Work required:
Rewrite the entries below with every occurrence of "At what coordinates should I click to accomplish" changed to "Which point should I click to accomplish", leaving everything else as it stands.

Data records:
# # # #

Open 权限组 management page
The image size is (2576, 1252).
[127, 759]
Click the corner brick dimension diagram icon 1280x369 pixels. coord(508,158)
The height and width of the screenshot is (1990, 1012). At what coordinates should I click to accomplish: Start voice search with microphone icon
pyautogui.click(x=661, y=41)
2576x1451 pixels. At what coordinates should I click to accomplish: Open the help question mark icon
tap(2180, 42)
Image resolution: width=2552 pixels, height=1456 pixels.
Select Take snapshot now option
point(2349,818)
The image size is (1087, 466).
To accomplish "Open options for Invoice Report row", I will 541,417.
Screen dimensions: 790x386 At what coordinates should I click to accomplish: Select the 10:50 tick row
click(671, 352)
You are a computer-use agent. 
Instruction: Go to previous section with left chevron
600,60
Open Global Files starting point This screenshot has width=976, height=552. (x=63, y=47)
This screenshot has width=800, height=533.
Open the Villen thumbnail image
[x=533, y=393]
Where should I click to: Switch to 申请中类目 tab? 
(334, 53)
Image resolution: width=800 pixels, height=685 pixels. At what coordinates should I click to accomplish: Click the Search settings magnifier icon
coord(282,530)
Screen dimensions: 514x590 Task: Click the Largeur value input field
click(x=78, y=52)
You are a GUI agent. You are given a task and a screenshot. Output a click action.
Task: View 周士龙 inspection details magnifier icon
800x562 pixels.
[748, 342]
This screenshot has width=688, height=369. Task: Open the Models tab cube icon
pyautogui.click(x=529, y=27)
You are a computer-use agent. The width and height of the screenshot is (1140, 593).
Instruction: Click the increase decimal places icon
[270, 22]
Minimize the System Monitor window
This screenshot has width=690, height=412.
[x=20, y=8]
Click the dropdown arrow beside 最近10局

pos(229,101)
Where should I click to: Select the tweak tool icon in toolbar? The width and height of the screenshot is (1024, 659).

# # # #

Complete answer:
Open 权限组 management page
The image size is (2576, 1252).
[127, 759]
Click the corner brick dimension diagram icon 1280x369 pixels. coord(508,158)
The height and width of the screenshot is (1990, 1012). Which point should I click to accomplish: Start voice search with microphone icon
pyautogui.click(x=661, y=41)
2576x1451 pixels. Which point should I click to accomplish: Open the help question mark icon
tap(2180, 42)
Image resolution: width=2552 pixels, height=1456 pixels.
Select Take snapshot now option
point(2349,818)
The image size is (1087, 466).
To accomplish "Open options for Invoice Report row", I will 541,417.
Screen dimensions: 790x386 Which point should I click to accomplish: Select the 10:50 tick row
click(671, 352)
You are a computer-use agent. 
Instruction: Go to previous section with left chevron
600,60
Open Global Files starting point This screenshot has width=976, height=552. (x=63, y=47)
This screenshot has width=800, height=533.
Open the Villen thumbnail image
[x=533, y=393]
Where should I click to: Switch to 申请中类目 tab? 
(334, 53)
Image resolution: width=800 pixels, height=685 pixels. Which point should I click to accomplish: Click the Search settings magnifier icon
coord(282,530)
Screen dimensions: 514x590 Task: Click the Largeur value input field
click(x=78, y=52)
You are a GUI agent. You are given a task and a screenshot. Output a click action.
Task: View 周士龙 inspection details magnifier icon
800x562 pixels.
[748, 342]
This screenshot has width=688, height=369. Task: Open the Models tab cube icon
pyautogui.click(x=529, y=27)
You are a computer-use agent. The width and height of the screenshot is (1140, 593).
Instruction: Click the increase decimal places icon
[270, 22]
Minimize the System Monitor window
This screenshot has width=690, height=412.
[x=20, y=8]
Click the dropdown arrow beside 最近10局

pos(229,101)
Where should I click to: Select the tweak tool icon in toolbar? The width and height of the screenshot is (1024, 659).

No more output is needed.